Another great challenge of writing the book was bringing clarity to the timelines in the margin-story. As the relationship between the two students develops, it is clear that they are writing to each other on many, many separate occasions. There had to be an internal logic governing what was written when.
“We decided, let's make it possible for them to be making notes in different places every time they pass,” Dorst says. “My assumption at first was that they would just be doing it once a day, but then it's a little more frenetic as it goes on, and the book starts being passed around more.”
There are clues in the text to help readers sort out the different timelines, but mainly these are coded by different inks. The variance in supposed pen-color is just one of many little details that give the illusion of Ship of Theseus as a real, well-read book. The stains of undisclosed foodstuffs dot pages that look believably yellowed by time. A familiar-looking library sticker decorates the book’s spine, complete with an entry in the Dewey decimal system. New York-based design firm Melcher Media collaborated with Abrams, Dorst, and Weber, to help make the illusion seamless.
In order to ensure the reading experience is as immersive as possible, the authors and the publishing house are neither named nor mentioned at all inside the actual book. Were an uninitiated reader to stumble upon Ship of Theseus without its shrink-wrap and outer packaging—which does, in fact, list the authors' names and the actual book title, S.—there would be nothing to betray the book’s authenticity.
Anyone who did find it out in the open, though, perhaps on an empty subway seat, would not get the full experience, were any of the insert material missing. After cracking the book open and seeing that there are trinkets between the pages, one is instantly seized by the urge to dump it all out and do an inventory, like the first time opening a board game like Mouse Trap. (Even though S. is closer to an Alternate Reality Game than it is to Mouse Trap, the comparison applies.) The only thing that might keep you from doing so, though, is not remembering where each piece goes.
“There are reasons for those things being in those places,” Dorst says. “But it's not absolutely dependent on everything being in that order. In other words, if after going to the bookstore, you get caught in a wind storm and everything goes flying, it's not going to be the end of the world.”
With so much physical flair, it seems as though S. couldn’t possibly work as an ebook. As it turns out, this assumption is incorrect. Technologically, the book was so difficult to convert that Mulholland Books only did so on one platform, Apple iBooks. The e-version loses the tactile feel that is one of the book’s most substantial offerings, but it redeems itself with a feature that lets you toggle off the margin notes and get a completely clean read of Ship of Theseus.
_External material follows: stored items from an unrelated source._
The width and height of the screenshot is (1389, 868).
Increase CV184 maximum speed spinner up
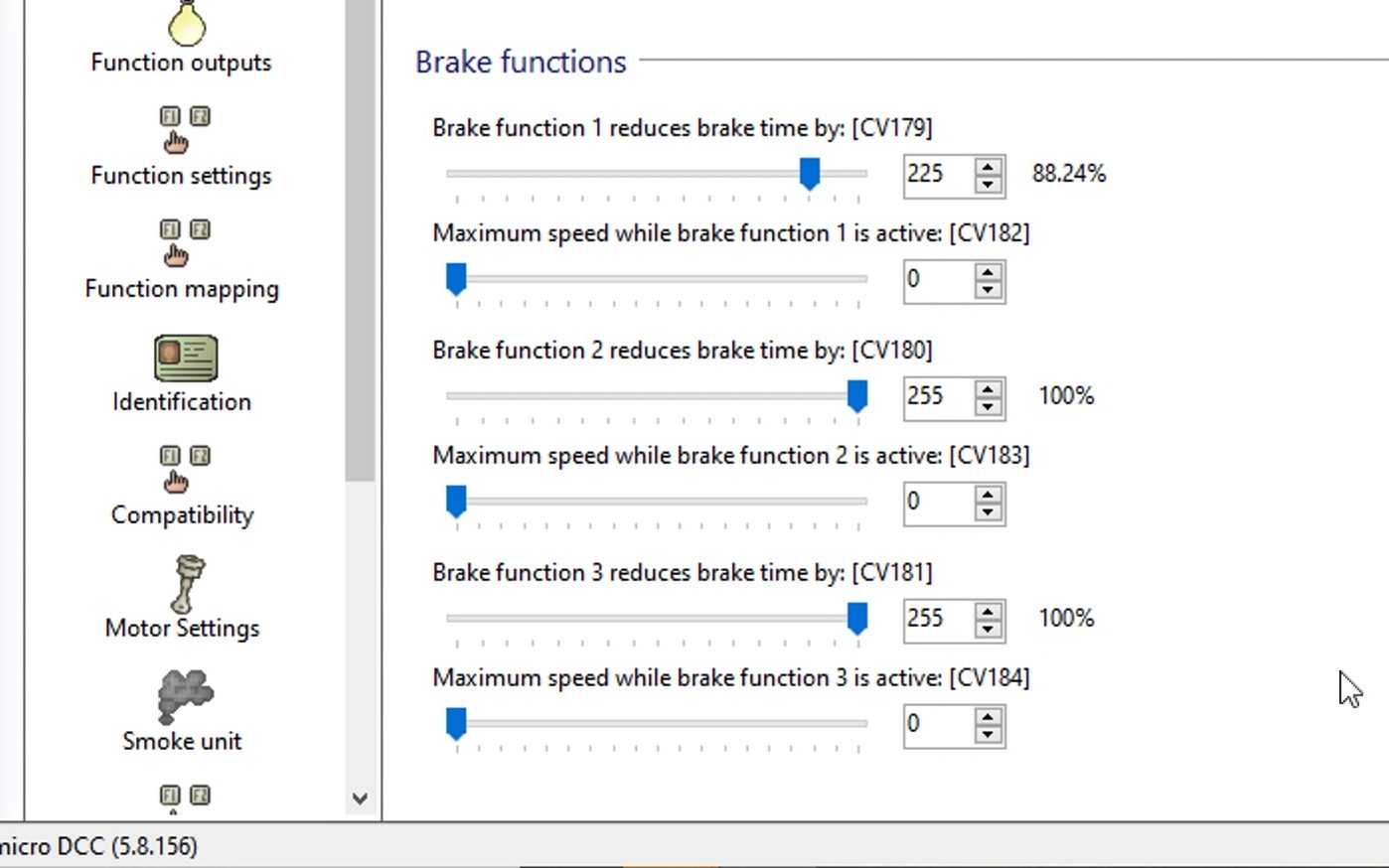tap(988, 716)
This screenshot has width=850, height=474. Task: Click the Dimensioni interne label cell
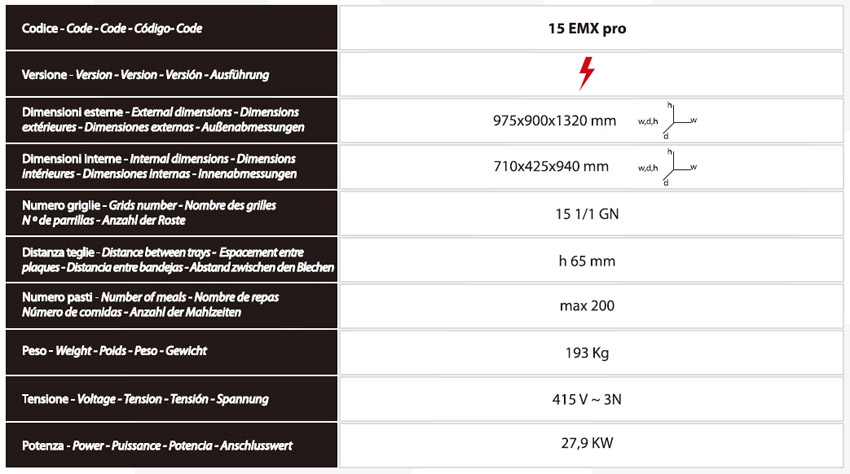170,166
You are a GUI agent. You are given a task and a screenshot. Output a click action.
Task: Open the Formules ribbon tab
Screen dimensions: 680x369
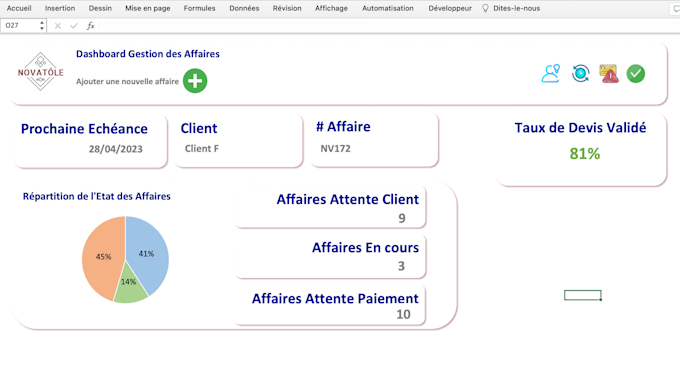click(199, 8)
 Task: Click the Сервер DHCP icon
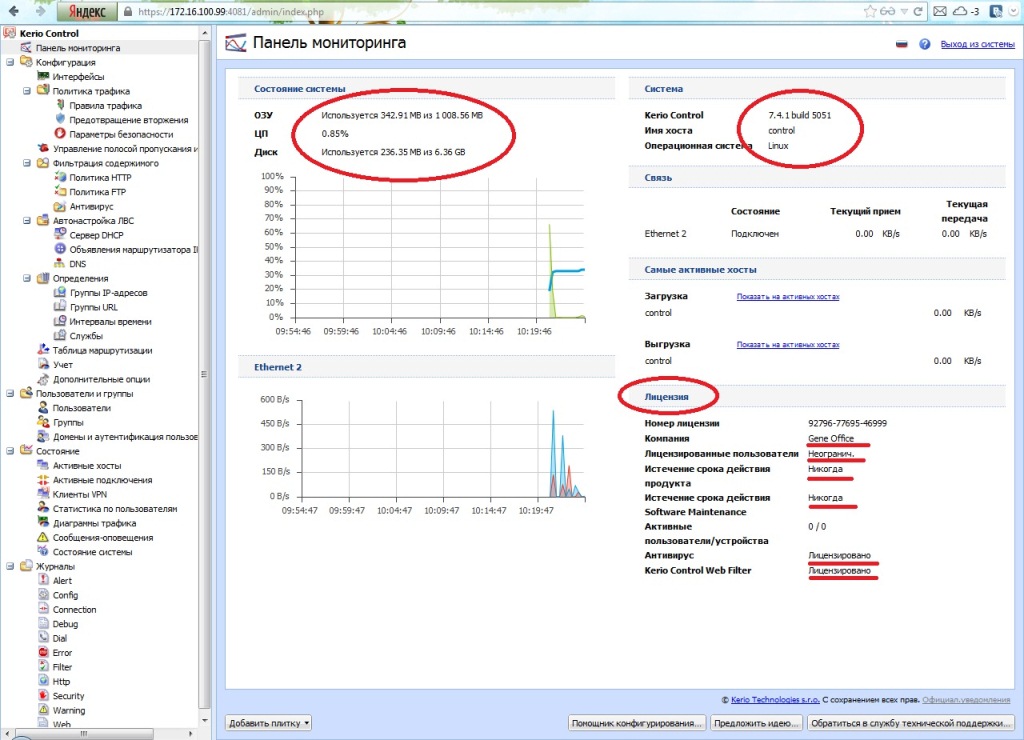[60, 235]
It's a value-add that you can’t possibly recreate with the physical version.
Aside from which kind of copy a person ends up grabbing, though, there are many different ways to read the book. You can read Ship all the way through and then make a second pass to read the margins. You can do a chapter or a page at a time and then go back to catch up. Or you can try to do everything simultaneously, like a human born with an extra set of eyes. Ultimately, every reader has to find the way that works best through trial and error.
“It became clear that not only could we not control how people are going to read the book,” Dorst says, “but that part of the fun for the reader is figuring out how they want to read it.”